= PASSAGE =
——

The free thought tag police are coming!

Splendid Elles (right) tagged me to answer these series of questions.

Can You Remember The Day That You Officially Became An Atheist?

Officially is a redundant word in the question. I neither am a card carrying atheist, nor had a party where people celebrated my non belief. If you want an action that publicly made that, it would be in front of the White House when to a TV crew I spoke about atheists being treated as equal citizens with everyone else – that it was no reflection on your character or ability to be a moral person.

There is no one moment, where you rid yourself of the blood of the lamb. While at University it was a nagging feeling that there was no evidence for a supernatural being that communicated directly with us. Reading philosophy, and in particular Bertrand Russell, and reading politics just meant that god slipped away as I realised we humans have to take responsibility as the only conscious species in making the world a better place – rather than hoping with death we make it to a better one.

Do you remember the day you officially became an agnostic?

——

= DATA LISTING =
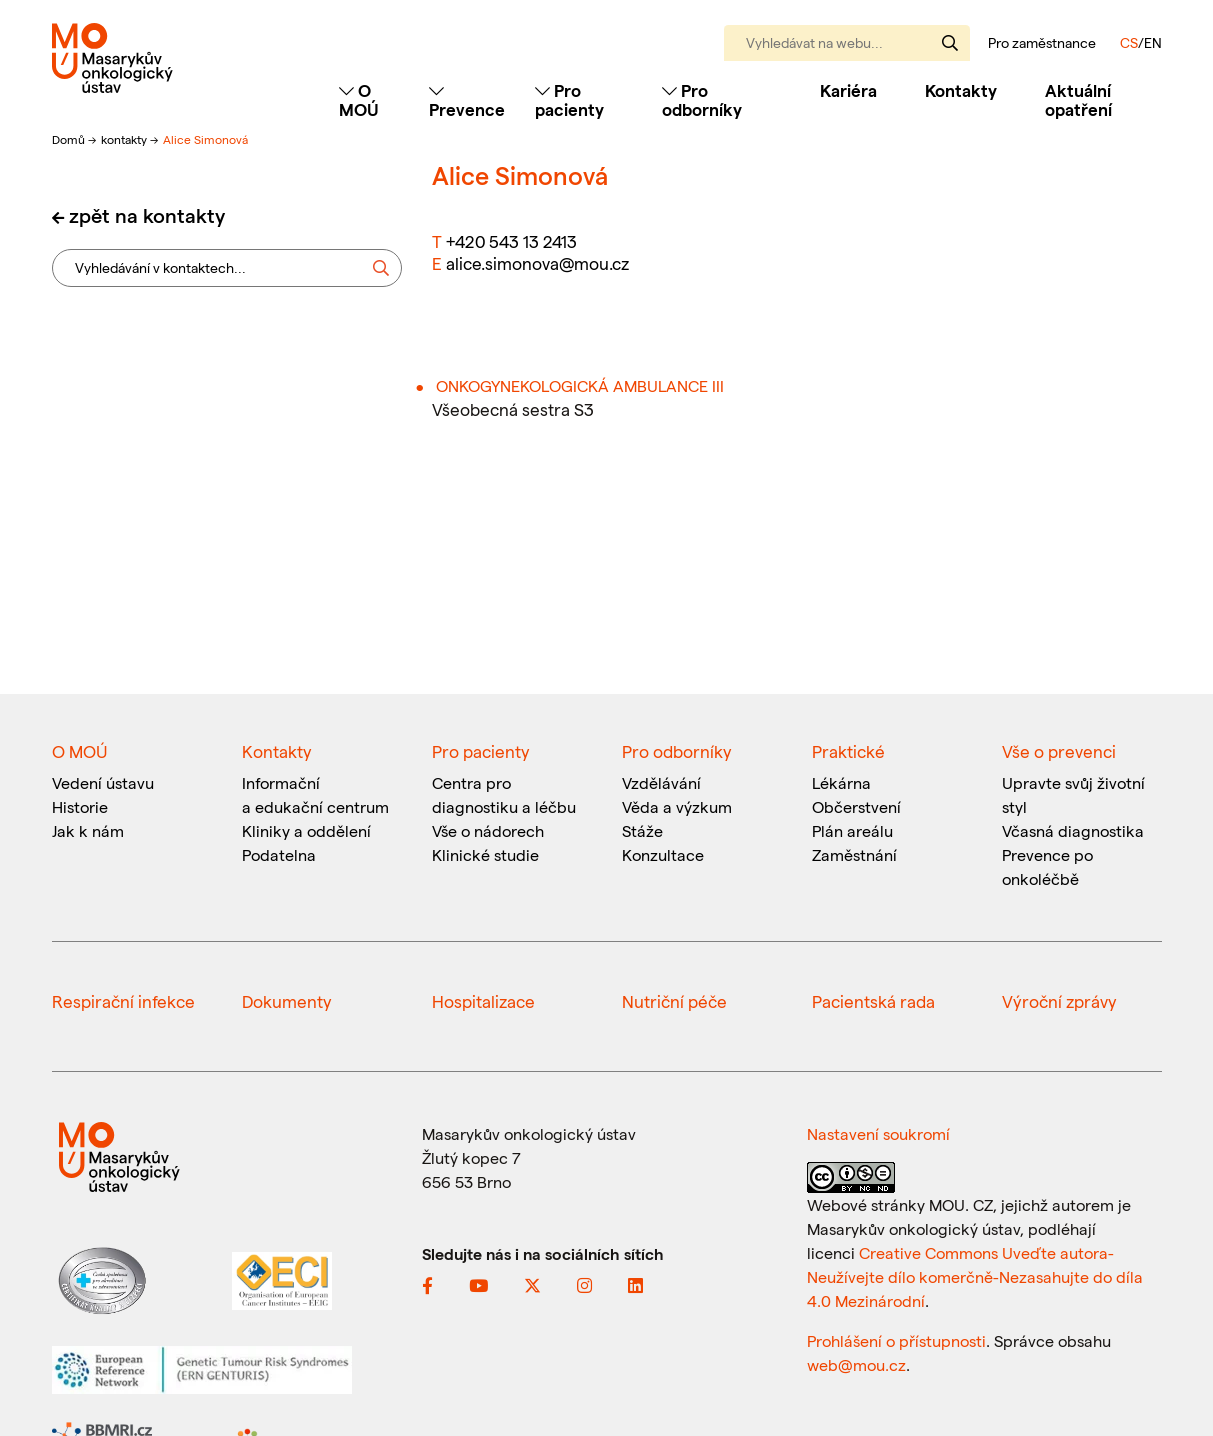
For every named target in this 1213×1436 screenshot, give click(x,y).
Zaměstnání (854, 854)
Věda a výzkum (677, 806)
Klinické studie (485, 854)
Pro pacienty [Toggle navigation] (569, 99)
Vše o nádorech (488, 830)
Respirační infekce (123, 1001)
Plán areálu (852, 830)
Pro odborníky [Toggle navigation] (702, 99)
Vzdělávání (661, 782)
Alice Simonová (205, 139)
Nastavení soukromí (878, 1133)
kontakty (125, 139)
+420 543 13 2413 (511, 241)
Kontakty (961, 90)
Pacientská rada (873, 1001)
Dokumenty (287, 1001)
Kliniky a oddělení (306, 830)
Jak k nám (88, 830)
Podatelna (279, 854)
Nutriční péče (674, 1001)
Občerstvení (856, 806)
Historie (80, 806)
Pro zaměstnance (1042, 43)
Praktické (848, 751)
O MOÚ (79, 751)
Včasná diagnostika (1073, 830)
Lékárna (841, 782)
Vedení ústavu (103, 782)
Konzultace (663, 854)
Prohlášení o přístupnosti (896, 1340)
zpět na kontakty (147, 215)
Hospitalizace (483, 1001)
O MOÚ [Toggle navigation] (359, 99)
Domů (70, 139)
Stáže (642, 830)
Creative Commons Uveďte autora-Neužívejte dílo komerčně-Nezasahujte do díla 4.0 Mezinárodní (975, 1276)
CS (1129, 42)
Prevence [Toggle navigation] (467, 100)
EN (1153, 42)
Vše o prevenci (1059, 751)
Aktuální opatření (1078, 99)
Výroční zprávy (1059, 1001)
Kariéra (848, 90)
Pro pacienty (481, 751)
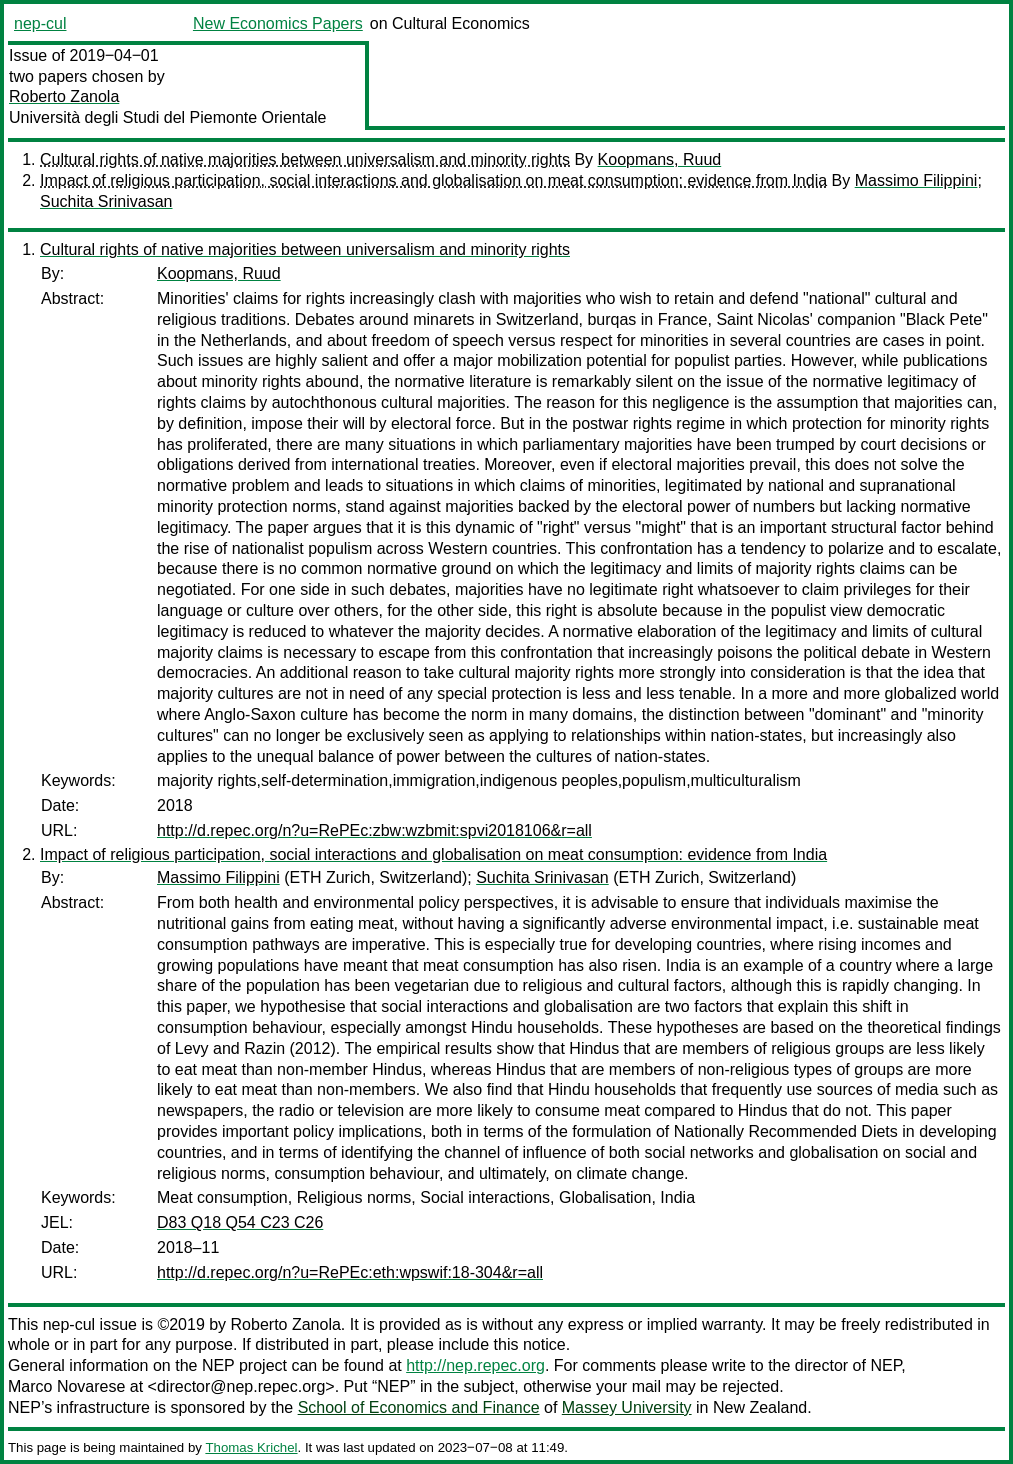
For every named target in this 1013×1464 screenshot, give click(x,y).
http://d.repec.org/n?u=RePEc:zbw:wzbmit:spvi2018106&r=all (374, 830)
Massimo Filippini (916, 180)
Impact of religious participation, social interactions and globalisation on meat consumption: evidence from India (433, 180)
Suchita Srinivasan (106, 201)
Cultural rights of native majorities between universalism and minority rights (305, 159)
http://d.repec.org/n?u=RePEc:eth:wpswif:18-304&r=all (350, 1272)
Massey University (627, 1407)
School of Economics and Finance (419, 1407)
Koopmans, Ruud (660, 159)
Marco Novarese (66, 1386)
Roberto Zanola (64, 96)
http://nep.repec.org (475, 1365)
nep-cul (40, 23)
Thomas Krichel (251, 1447)
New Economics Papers (278, 23)
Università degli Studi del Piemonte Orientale (168, 117)
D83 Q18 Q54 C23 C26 (240, 1222)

——

= WHAT THIS EXERCISE ASKS =
**a.** Do these statements agree with the atheism post? (i) The writer says losing faith happened at no single moment. (ii) The writer held a party to celebrate becoming a nonbeliever. (iii) The writer's doubts began while at University. For each, answer yes or no and quote the words of the atheism post that decide it.
**b.** Can you pick up the atheism post after its final question and carry it on in the writer's voice?

= RESPONSES PER TASK =
**a.**
(i) Yes: "There is no one moment, where you rid yourself of the blood of the lamb."
(ii) No: "nor had a party where people celebrated my non belief."
(iii) Yes: "While at University it was a nagging feeling that there was no evidence for a supernatural being that communicated directly with us."

**b.**
Fairly soon after leaving the study of Jehovah’s Witnesses. It occurred to me that their religion was the work of man and that prophecies claimed in the bible were allegories or concerned with actual events that had already happened. The human yearning though for a spiritual side to existence was one that completed the human experience, but religion was only an answer to that expression rather than the answer to the ultimate question of life the universe and everything.

Some people think the politically correct thing is to term yourself a skeptical agnostic. Yet becoming an atheist just means that you hold out there being no evidence that there is a god; and refuse to accept any argument by a person as being divinely inspired. They will need rationality, logic, empirical evidence, and the welfare of life to consider.

How about the last time you spoke or prayed to God with actual thought that someone was listening?

When I read Watchtower publications and realised that these were the works of men, with false prophecy and changed dogma. I prayed for realisation of what his will was, and that I may come to an understanding of the ultimate truth of things. The answer to those things is in the living.

Did anger towards God or religion help cause you to be an atheist or agnostic?

No. My anger was directed at the Watchtower organisation. That new editions of books did not highlight changes interpretations. It was almost doublespeak of Orwellian descriptions. My anger was directed at the real possibility of dying from refusing a blood transfusion – one that the Jehovah’s Witnesses have changed their mind about since 1956 when they first decided it was against god’s will.

Here is a good one: Were you agnostic towards ghosts, even after you became an atheist?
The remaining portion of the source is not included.